Viscosity at 3000 centipoise, concentration 10% by weight)
It was used. This raw material liquid was supplied to the apparatus at a rate of 22.8 kg/hr at 25° C., and continuous operation was performed by rotating the rotor at a speed of 1050 rpm under atmospheric pressure conditions. At this time, the steam discharged from the steam outlet was condensed to recover 18.1 kg/hr of carbon tetrachloride, and a granular chlorinated ethylene-propylene copolymer was obtained from the granular elastic polymer outlet. The granular product ranged from 0.5 to 2 mm, was free of fines, and had a volatile content of 5.0% by weight. Furthermore, the granular product had a good hue, the amount of insoluble matter in toluene at the boiling point temperature was 1% by weight or less, and no gel-like polymer was formed due to thermal deterioration. In addition, the required operating power at this time is 2.4kw, and the actual required power after subtracting the idling power of 1.68kw is 0.72kw, and the elastic polymer 1Kg/hr
The actual power per unit was 0.3kw.

Comparative Example 1 The same equipment as in Example 1 was used, but the jacket temperature was maintained at 133°C. The raw material elastic polymer solution has a chlorine content of 15.8% by weight and a Mooney viscosity (ML100℃ 1+4).
A carbon tetrachloride solution (viscosity at 50° C. of 4000 centipoise, concentration 11.1% by weight) of chlorinated ethylene/1-butene/ENB copolymer No. 65 was used. This raw material liquid was supplied to the apparatus at a rate of 16.7 kg/hr at 25°C, and continuous operation was performed by rotating the rotor at a speed of 1050 rpm under atmospheric pressure. At this time, the steam discharged from the steam outlet is condensed to recover 14.85 kg/hr of carbon tetrachloride, and 1.85 kg/hr of granular chlorinated ethylene/1-butene/ENB copolymer is collected from the granular elastic polymer outlet. Got hr. The granular product had a size of 0.5 to 4 mm and its volatile content was less than 0.5% by weight, but the elastomeric polymer was thermally degraded and the gel-like polymer, which is insoluble in toluene at the boiling point temperature, was 34.1% by weight.
Also occurred, and the color changed from black to color.

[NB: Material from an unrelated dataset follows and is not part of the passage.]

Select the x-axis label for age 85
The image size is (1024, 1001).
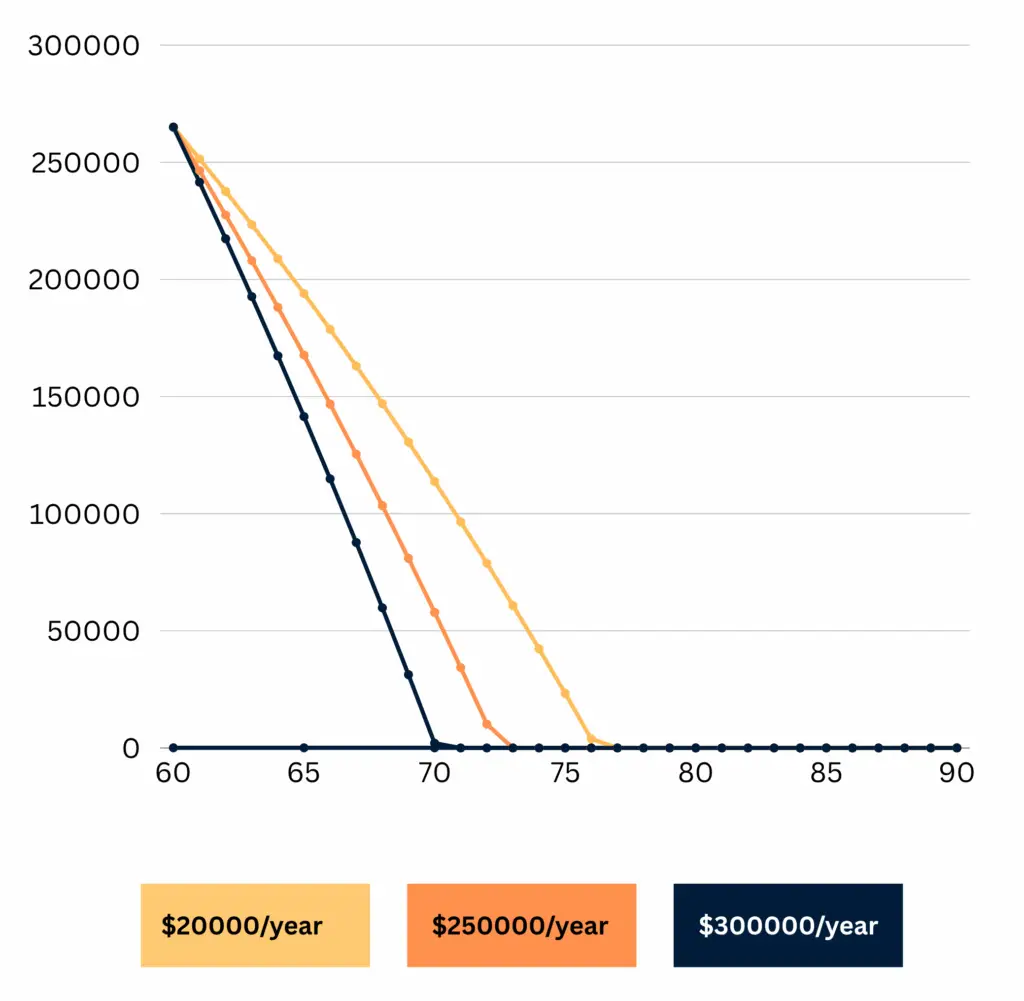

The actual power at this time is 4.3kw, and the idling power is
The actual power required after subtracting 1.68kw is 2.62kw, and the actual power per 1Kg/hr of elastic polymer is
It was 1.42kw.

Claims (1)

[Claims] 1. An organic solvent solution of an elastic polymer having a Mooney viscosity (ML100°C 1+4) of 10 or more, wherein the concentration of the elastic polymer is in the range of 5 to 50% by weight and the viscosity is in the range of 5 to 50% by weight. An organic solvent solution in the range of 500,000 centipoise or less is supplied to a centrifugal thin film evaporator.
The elastic gravity is characterized by applying a substantial power of 1.4 kw to 1.4 kw and applying centrifugal force to the solution to form a thin film while removing the solvent until the content of volatile components reaches a range of 10% by weight or less. Coalescence granulation method.